TASK DESCRIPTION: Could you convert the material from its start through the line containing "legend-box is located", inclusive, into a two-column CSV with the columns instruction and response, one row per item, each value in a quoted field with line breaks replaced by spaces? Leave out the pictures.

INPUT FOR THIS TASK:
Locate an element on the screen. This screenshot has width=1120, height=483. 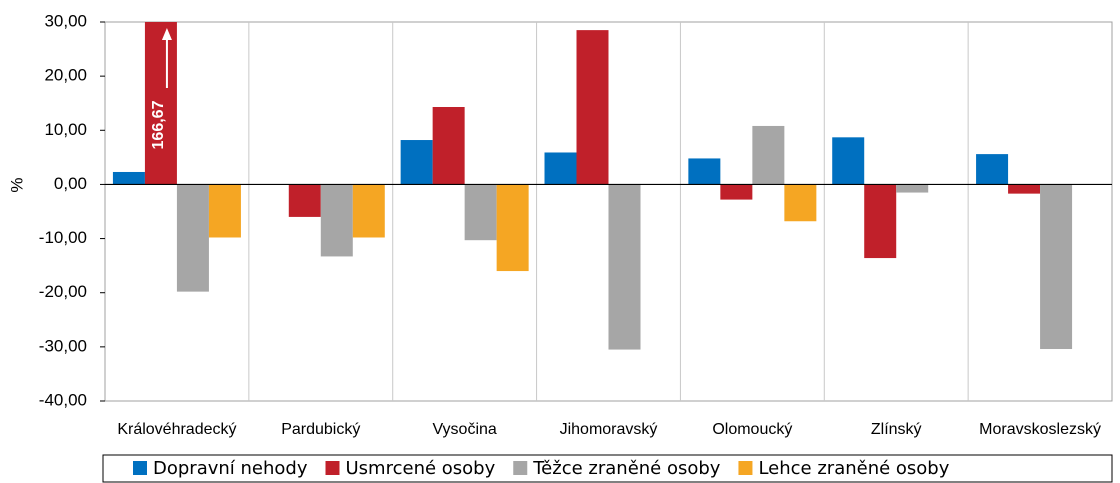
legend-box is located at coordinates (608, 468).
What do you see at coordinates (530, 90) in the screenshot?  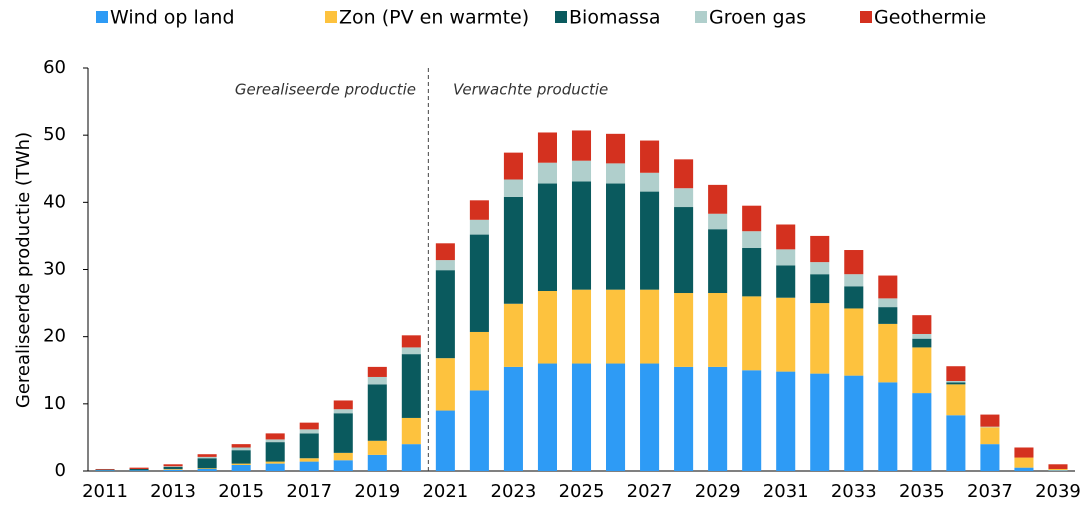 I see `annotation: Verwachte productie` at bounding box center [530, 90].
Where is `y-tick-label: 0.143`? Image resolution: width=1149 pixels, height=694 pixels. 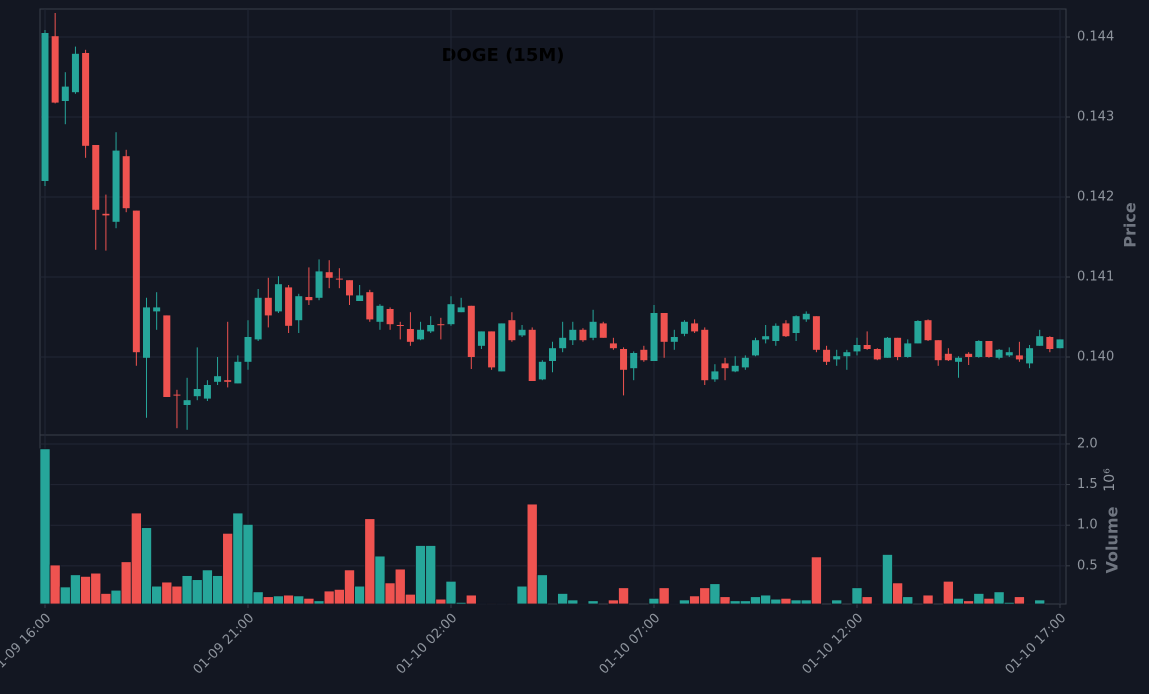 y-tick-label: 0.143 is located at coordinates (1096, 118).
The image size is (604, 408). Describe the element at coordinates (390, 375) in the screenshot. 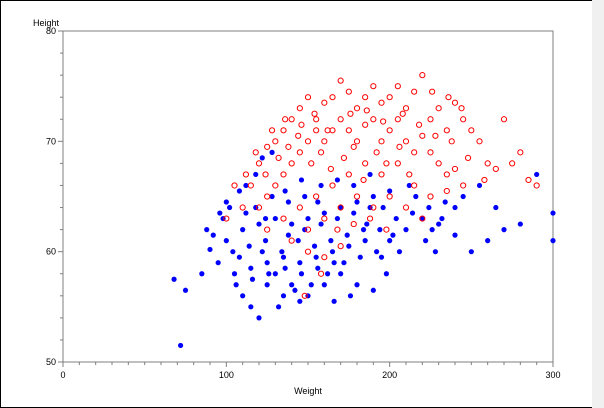

I see `x-tick-label: 200` at that location.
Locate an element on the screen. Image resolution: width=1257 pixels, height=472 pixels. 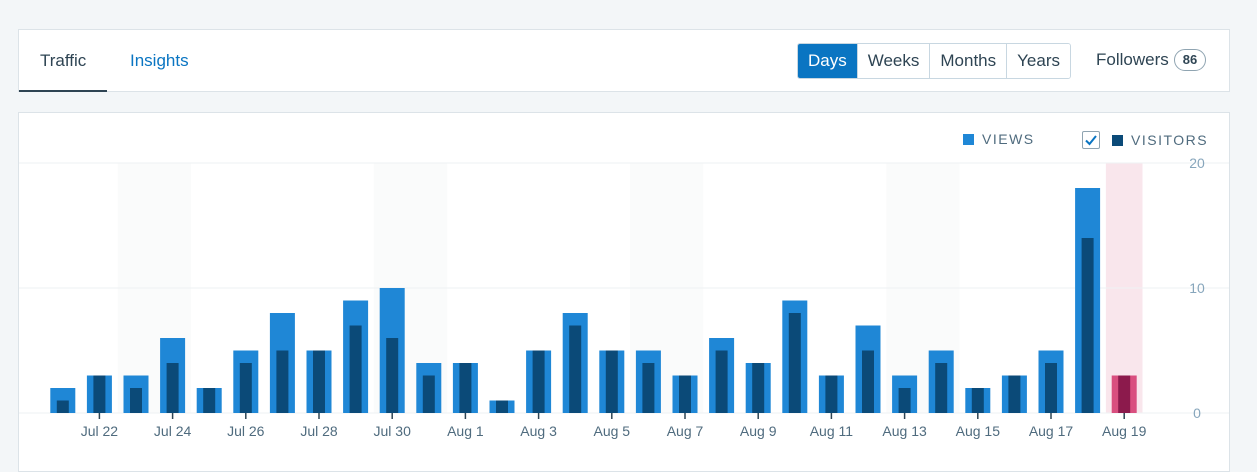
checkmark-icon is located at coordinates (1091, 140).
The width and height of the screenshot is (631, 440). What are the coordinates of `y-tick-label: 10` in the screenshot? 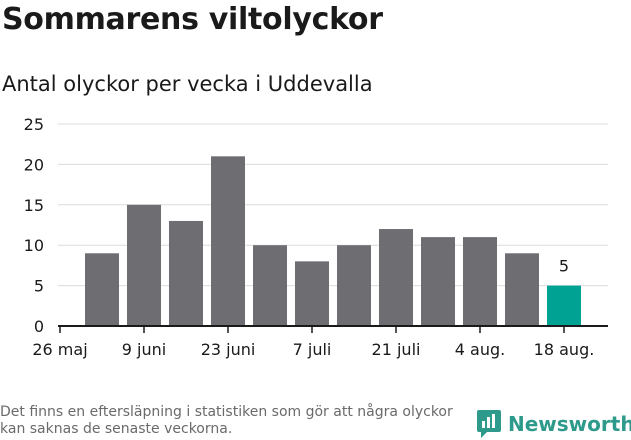 It's located at (34, 246).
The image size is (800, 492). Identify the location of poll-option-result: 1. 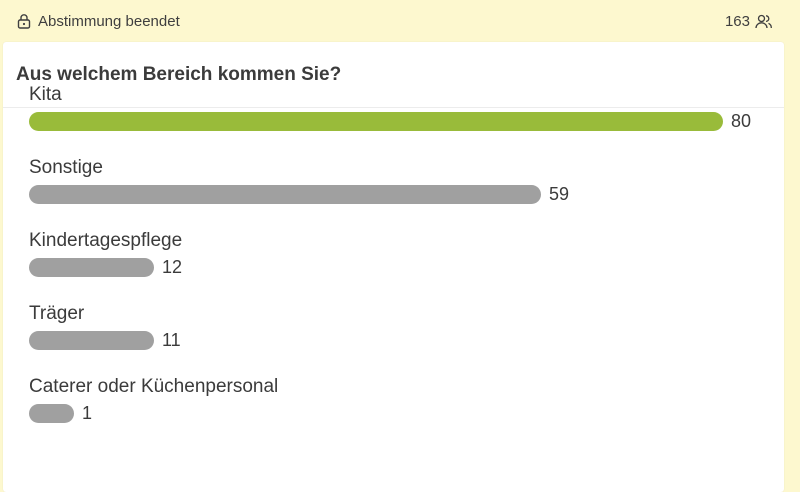
(399, 413).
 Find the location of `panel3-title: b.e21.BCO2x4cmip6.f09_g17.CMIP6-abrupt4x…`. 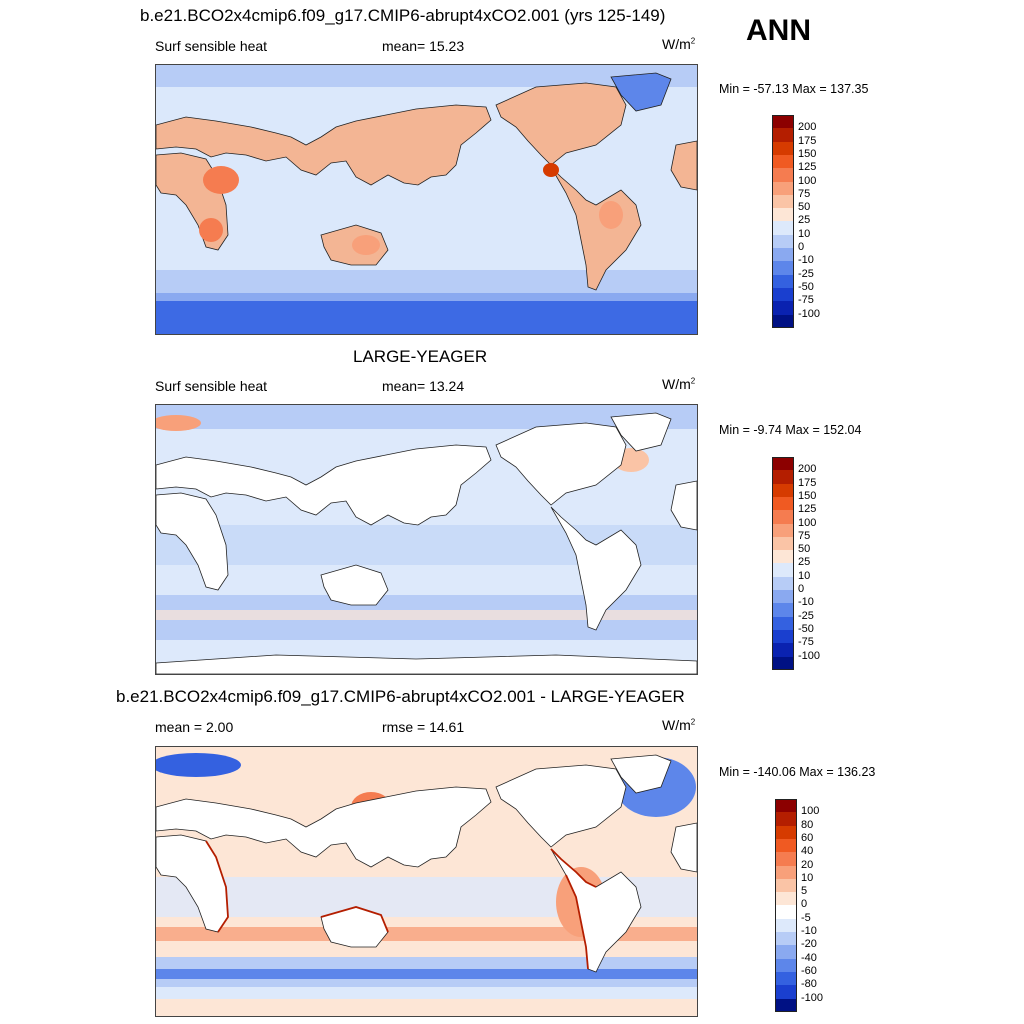

panel3-title: b.e21.BCO2x4cmip6.f09_g17.CMIP6-abrupt4x… is located at coordinates (400, 696).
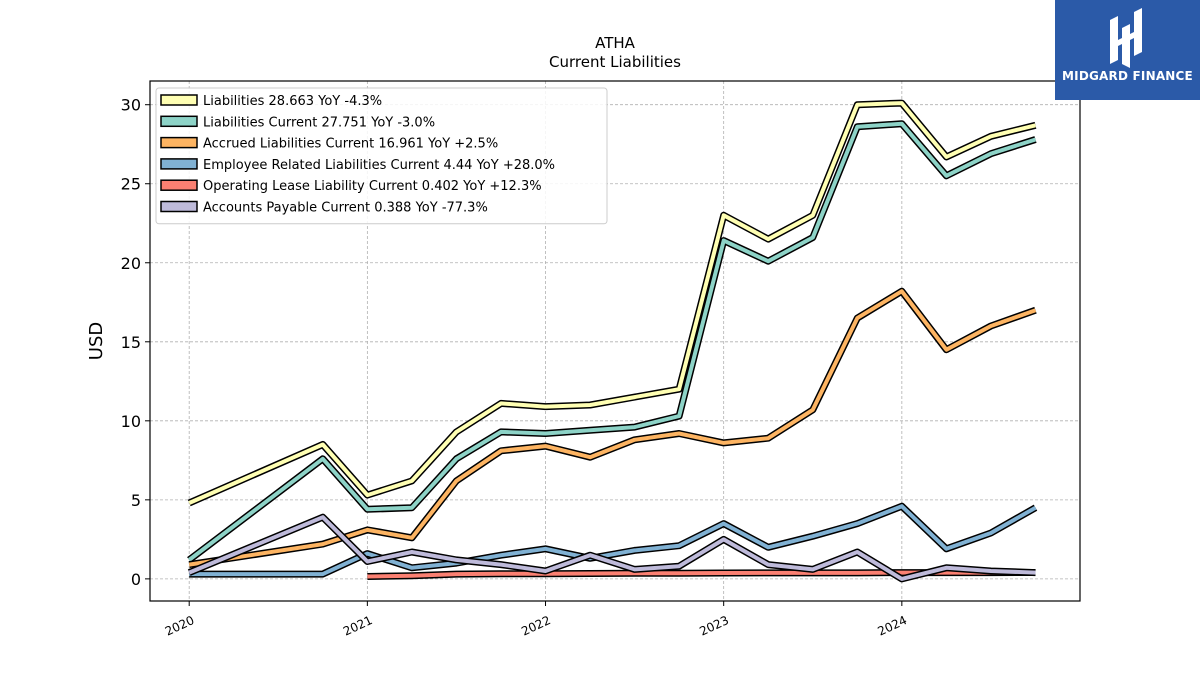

SOLUTION BELOW:
instruction,response
"Locate an element on the screen. This screenshot has width=1120, height=483.","legend-box is located at coordinates (608, 468)."